The implicit arguments are initialized in _init_sim_args_. Note that every string in the argument array is freed so constant strings must be copied onto the heap with _copy_str_. Follow the format of the existing implicit arguments when adding more. Because each simulation needs unique pipe file descriptors, each simulation gets its own copy of the simulation arguments, copied in _simulate_set_. Arguments that must be unique per simulation must be initialized in _simulate_set_, not _init_sim_args_.
****************************************
**3.3.2: Adding input and output files**
Adding an input file requires changing the following structs/functions/macros:
* In source/structs.hpp:
* input_params
* In source/main.cpp:
* main
* In source/init.cpp:
* accept_input_params
* check_input_params
Because adding an input or output file to SRES is virtually identical to adding one to the simulation, see Section 2.3.1 for details.
****************************
**3.3.3: Modifying libSRES**
Modifying libSRES is feasible but discouraged. Mostly this is because it works very well as is. However, we have made modifications (specifically to the terminal output format and memory tracking) with few complications. The only inconvenient aspect is that because of the intricate hierarchy of functions, it is impractical to pass data to certain areas of the code. We made the _input_params_ struct to get around this so consider adding variables required by simulation calls to the struct if possible. Make sure to read all of the code before modifying any to account for unexpected dependencies.

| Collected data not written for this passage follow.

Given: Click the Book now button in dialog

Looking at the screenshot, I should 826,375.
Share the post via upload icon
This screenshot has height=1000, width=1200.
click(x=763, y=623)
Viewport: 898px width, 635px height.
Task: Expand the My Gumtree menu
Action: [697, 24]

******************************
**3.3.4: Other modifications**
We apologize if instructions on how to make your desired changes are not included this README. Our only advice for changing more fundamental aspects of the program is to be sure to check every source file to ensure that your changes propagate appropriately; while the code is designed to be as modular as possible, practical limitations have caused unexpected dependencies throughout the code. In other words, read all of the code before changing it and good luck!
4: Performing sensitivity analysis
----------------------------------
**4.0: Overview**
*********************************************
**4.0.0: Overview of Local Sensitivity Analysis**
The goal of Local Sensitivity Analysis is to quantify the degree to which a simulation is influenced by an input parameter.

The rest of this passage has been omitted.